Central to this network are induction of p53 protein expression and strong induction of genes responsible for arresting the cell cycle, as well as a number of p53 regulated pro apoptotic and anti apoptotic genes. p53 is a critical tumor www.selleckchem.com/products/Vandetanib.html suppressor and transcription factor, and it has been linked to cell death in the central nervous system in a number of disorders including most notably neurodegenerative dis orders such as Alzheimers disease and prion diseases. The expression of p53 protein has been found to rap idly increase in neurons in response to a range of insults including DNA damage, oxidative stress, metabolic com promise, and cellular calcium overload. Over expression of PrPC has been shown to enhance staurosporine induced toxicity and activation of caspase 3 in the HEK293 kidney cell line and increase sensitivity Inhibitors,Modulators,Libraries to apoptotic stimuli via p53 dependent pathways in TSM1 neuronal cell line.
Conversely neurons devoid of PrPC expression were reported Inhibitors,Modulators,Libraries to display lower respon Inhibitors,Modulators,Libraries siveness to staurosporine, also via p53 dependent path ways. One of the main pro apoptotic effectors of p53 is BAX, which plays a major role in regulating neuronal death in the brain in response to a number of stimuli. The role of BAX in prion induced neurodegeneration is not well understood. both BAX dependent and BAX inde pendent mechanisms appear to underlie the action of neurotoxic forms of prion proteins.
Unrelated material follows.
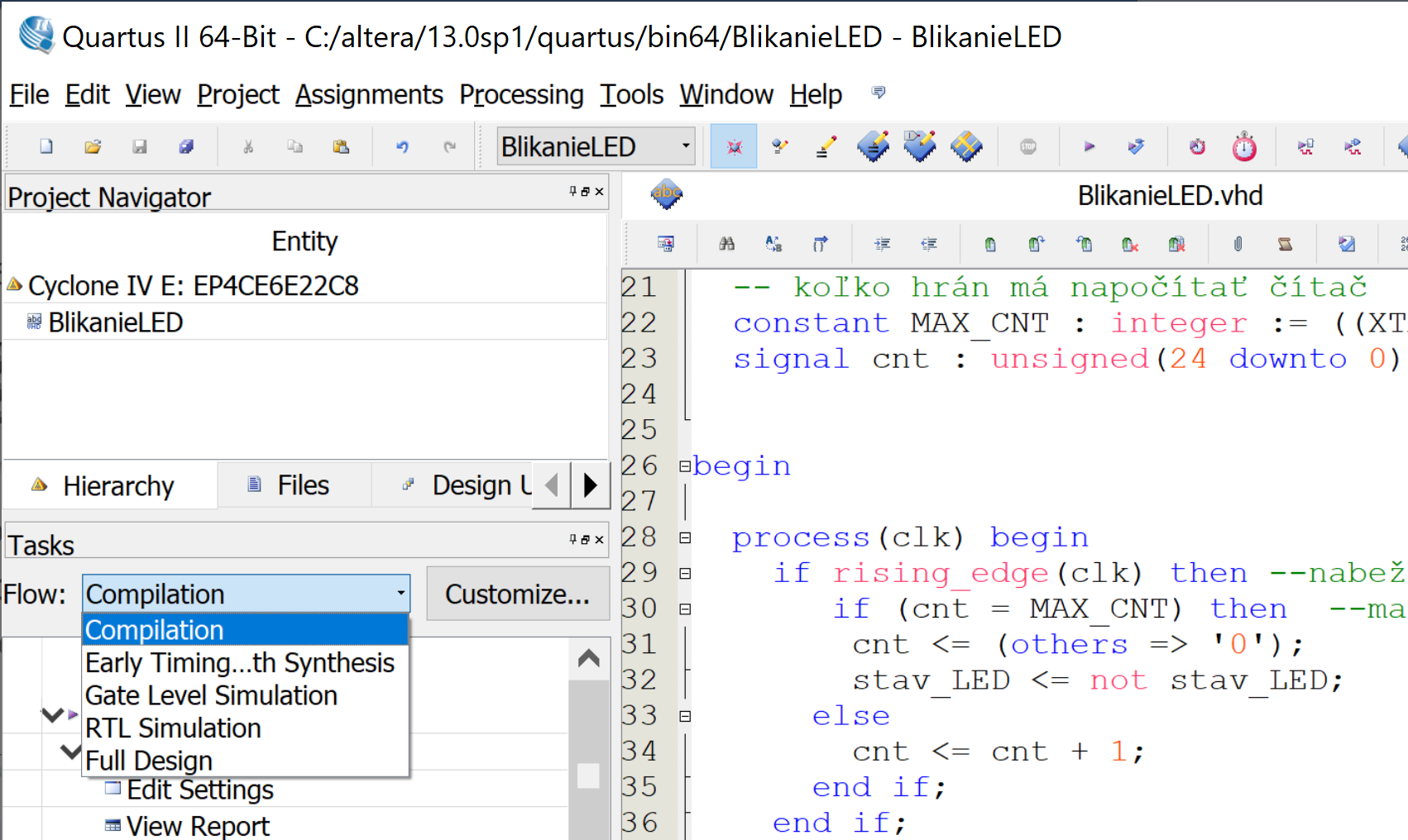Select BlikanieLED entity in Project Navigator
However, in the muscle of Dox treated Tg mice, only a marginal increase in BAX expression was observed whereas signifi cant over expression of Inhibitors,Modulators,Libraries other p53 regulated pro apoptotic proteins, including BAK1, BBC3 and PMAIP1, and MCL1, were detected, suggesting that PrPC mediated myopathy observed in this model may depend on Bax independent pathways that involve BAK1, BBC3, PMAIP1, and MCL1. We propose a working model to explain the mechanism of PrP mediated myopathy. Dox induced over expression of PrPC in the muscles leads to accumulation of pase 3 activity through a p53 dependent mechanism. Truncation of PrPC occurs between residues 110 and 111 within a region shown to play a pivotal role in its conformational transition to PrPSc. So a better under standing of modulation of this cleavage event and the mechanism for Inhibitors,Modulators,Libraries the truncated PrP fragments as mediators of a toxic cellular response may be very important in dis Mechanism of PrP mediated myopathy the N terminal truncated PrP C1 fragment, which in turn activates p53, thereby inducing p53 regulated pro apop totic networks and myopathic changes.
PrP accumulation has been observed in selleck chem the skeletal mus cles of patients with inclusion body myositis, polymyosi tis, dermatomyositis, and neurogenic muscle atrophy, and we have previously reported that over expression of wild type PrP in the skeletal muscles is sufficient to cause myopathy in the Tg mice and references therein], which suggest that muscular accumulation of PrP may contribute to the pathogenesis of some human muscle diseases.